En el estilo político de hacer política del gobernador Luis Miguel Barbosa ubica Claudia Rivera el origen de sus desencuentros con el mandatario poblano.

Para la presidenta municipal de Puebla, Barbosa Huerta es de los políticos que “ no están acostumbrados a escuchar opiniones, probablemente a debatir algunas estrategias o arrastrar el lápiz (…)” y que no entienden que “hay que  cambiar la forma de hacer política, que estar a las alturas de las circunstancias es realmente resolver, no obstaculizar, no insultar, no denostar, sino buscar otras alternativas”.

Así lo expresa la alcaldesa de la capital en una entrevista concedida a El Sol de Puebla en la que además señala como conveniente que las autoridades municipales puedan ser relectas pero precisa que, en su caso y hasta ahora, está concentrada en ejercer su cargo de manera eficaz.
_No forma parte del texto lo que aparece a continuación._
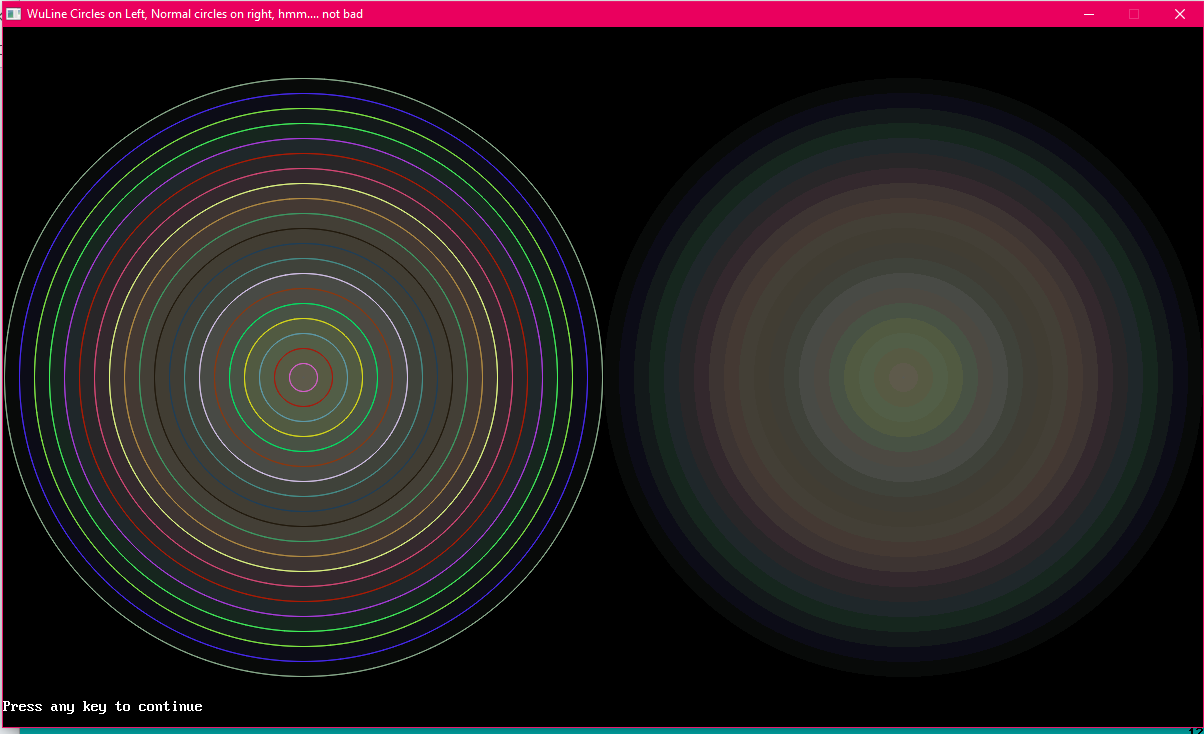Click the center of the blurred right circles

coord(903,377)
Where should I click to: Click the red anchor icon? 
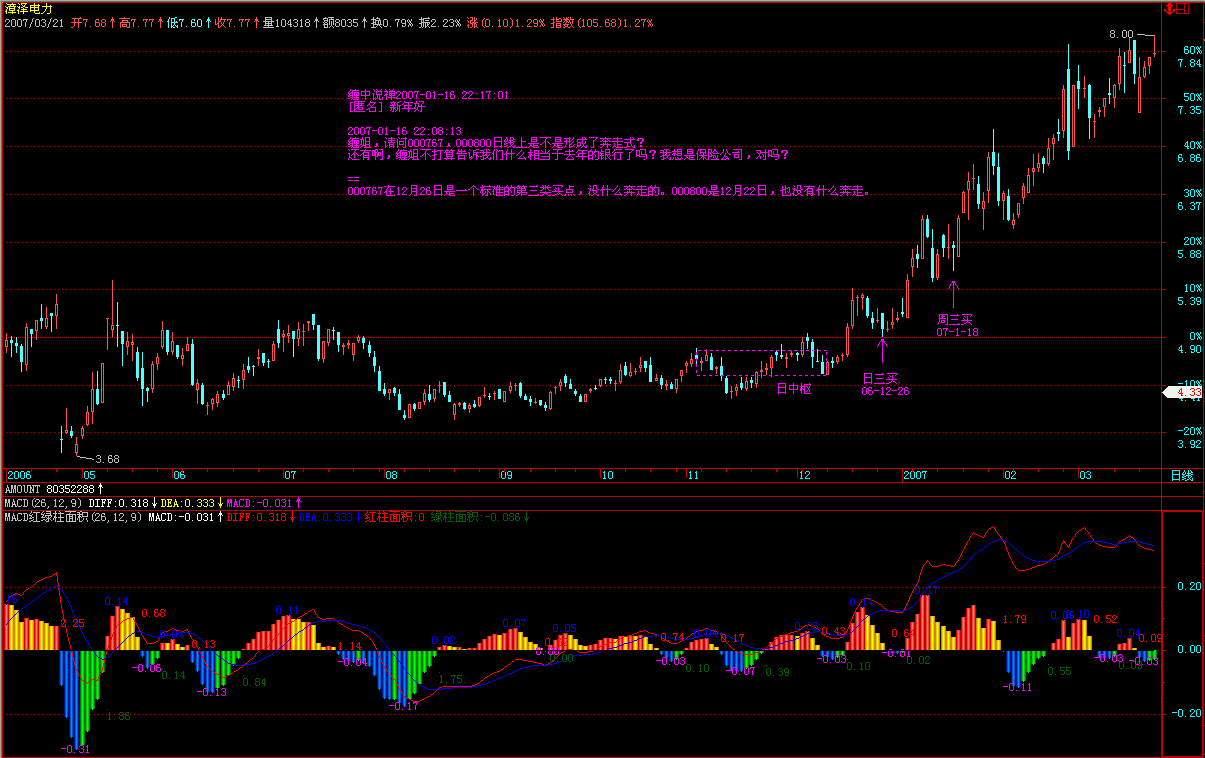click(1167, 8)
Rivera también expresa que no tiene miedo de que se indaguen sus cuentas o del resultado de la controversia en la Suprema Corte de Justicia de la Nación por el control de la seguridad en el municipio pues asevera que sus acciones se han realizado en el marco de la ley y confía en las instituciones.
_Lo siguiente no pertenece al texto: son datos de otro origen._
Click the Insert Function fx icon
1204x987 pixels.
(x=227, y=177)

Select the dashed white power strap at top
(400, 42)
Sobre el estilo político de Barbosa y la controversia por la seguridad  en la capital, Rivera indica que aunque el gobernador no está acostumbrado a escuchar opiniones “yo soy una autoridad electa también, por lo tanto, siempre emitiré mi opinión y diré en qué estoy de acuerdo, en qué no, y los cómo podríamos resolver en aquellos en los que pudiera yo observarle (al gobernador).

Rivera Vivanco recordó que los diferendos públicos se dieron a partir de que ella se opuso a la intromisión del mandatario en la Secretaría de Seguridad Ciudadana y reiteró que su rechazo se debió a los vínculos de Ardelio Vargas Fosado, asesor de Barbosa en seguridad, con Genaro García Luna, detenido en Estados Unidos por presuntos nexos con el narcotráfico.

Rivera es cuestionada: ¿Le tienes miedo al gobernador?

Ella responde: “no, por supuesto que no. Yo creo en las instituciones. A lo mejor esa es una característica de venir del activismo (…) cuando empiezas a creer que puede haber otra posibilidad, que las instituciones sí se pueden recuperar, sí se pueden fortalecer, sí pueden funcionar para lo que fueron creadas, te permite funcionar con cierta tranquilidad, con cierta esperanza y te ayuda a no tener miedo

 “Por otro lado, saber que haces las cosas bien, que las estás haciendo conforme marca la ley, con transparencia, con rendición de cuentas, que estás combatiendo la corrupción, tienes también completa tranquilidad de que, por la vía legal, no podrían encontrar una falla (…) Por esas dos razones, porque creo en las instituciones y porque sé que estamos haciendo las cosas bien, combatiendo la corrupción, siento tranquilidad de que va a dejarse de utilizar a las auditorías, a las fiscalías o a otras instituciones como garrotes políticos”.